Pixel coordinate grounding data
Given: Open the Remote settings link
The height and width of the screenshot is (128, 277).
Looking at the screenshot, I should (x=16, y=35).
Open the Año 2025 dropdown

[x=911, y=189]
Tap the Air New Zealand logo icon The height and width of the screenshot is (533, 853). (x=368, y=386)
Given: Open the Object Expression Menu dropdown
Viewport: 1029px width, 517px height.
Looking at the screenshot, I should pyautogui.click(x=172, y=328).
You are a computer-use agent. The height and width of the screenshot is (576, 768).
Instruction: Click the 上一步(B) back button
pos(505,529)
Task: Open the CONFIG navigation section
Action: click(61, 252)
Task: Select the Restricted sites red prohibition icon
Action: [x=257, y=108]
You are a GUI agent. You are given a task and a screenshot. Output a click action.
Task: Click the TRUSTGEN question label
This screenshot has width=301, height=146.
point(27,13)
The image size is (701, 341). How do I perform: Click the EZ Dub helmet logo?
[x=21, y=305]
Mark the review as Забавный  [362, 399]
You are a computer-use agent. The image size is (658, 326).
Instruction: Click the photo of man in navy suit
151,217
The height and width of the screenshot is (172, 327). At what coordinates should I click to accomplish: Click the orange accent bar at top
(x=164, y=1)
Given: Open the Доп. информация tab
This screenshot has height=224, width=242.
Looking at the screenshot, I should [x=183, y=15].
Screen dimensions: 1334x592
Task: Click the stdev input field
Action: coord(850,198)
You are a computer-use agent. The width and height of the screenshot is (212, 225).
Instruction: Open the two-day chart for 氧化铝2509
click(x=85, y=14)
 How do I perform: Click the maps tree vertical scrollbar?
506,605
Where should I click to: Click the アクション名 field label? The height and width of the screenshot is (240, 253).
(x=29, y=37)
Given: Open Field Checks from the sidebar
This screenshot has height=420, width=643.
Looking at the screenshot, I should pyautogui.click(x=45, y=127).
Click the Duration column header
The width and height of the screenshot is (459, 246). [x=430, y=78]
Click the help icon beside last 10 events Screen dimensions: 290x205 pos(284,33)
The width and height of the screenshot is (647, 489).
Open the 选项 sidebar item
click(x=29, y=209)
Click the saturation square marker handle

## TASK DESCRIPTION
For the string "agent", search the preceding data and copy every line that includes it.

## SOLUTION TO THE EXERCISE
You are a computer-use agent. The height and width of the screenshot is (576, 768).
You are a GUI agent. You are given a task and a screenshot. Output a click action.
You are a computer-use agent. The image size is (658, 326).
You are a computer-use agent. The width and height of the screenshot is (212, 225).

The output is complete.